The remaining problem will be how to deal with Mr. Putin, at a time when Russia has gone from a European power to an ordinary country. US officials say his isolation will deepen. But when President Emmanuel Macron of France said in May that the West should resist the “temptation of humiliation” to Putin, which was one of the first public signs of a rift in the basic strategy of pushing the Russian leader away. how far.

“Compared to his trip in March, Biden faces more trade-offs between policy goals,” said Richard Fontaine, executive director of the Center for a New American Security, a think-tank in Washington. domestic and foreign affairs”. “His priority will be to increase pressure on Russia and aid Ukraine, but must do so as the West worries about oil and food prices, the remaining arsenal of weapons and an unending war. “.

It is the new, acrimonious nature of the conflict that distinguishes these two summits from those that have come before.

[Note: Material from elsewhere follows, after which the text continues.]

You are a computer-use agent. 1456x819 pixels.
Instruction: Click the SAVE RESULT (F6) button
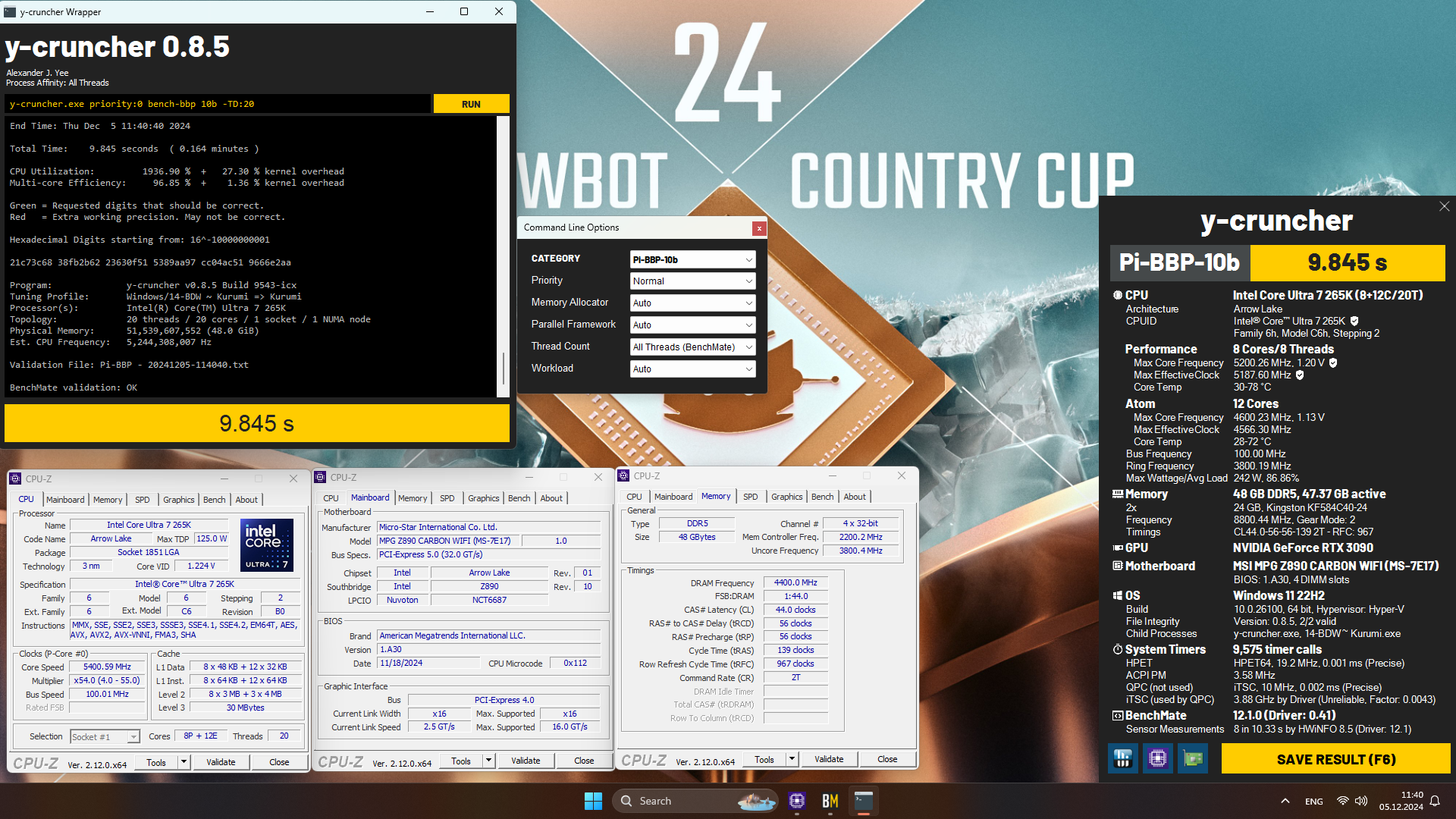pyautogui.click(x=1335, y=759)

Just two months ago, the Americans were talking openly about victory over the Russians and hoping it seemed reasonable that Putin’s forces would be forced to retreat to the position they held before the 24th invasion. February. Mr. Biden is now more cautious in his public tone, even if his goals have remained essentially unchanged.

The question is whether he can begin to shift allies from crisis response to sustained response to invasion, knowing that costs will rise and pressures will mount as Putin tries. uses every weapon at its disposal – such as restricting gas exports and continuing to block Ukraine’s grain exports – to exercise leverage over its rivals.

Biden, aides said, is constantly weighing whether new weapons would escalate the war too quickly and offers Putin another justification for retaliation. But he also wants to make sure that Mr. Putin is losing ground.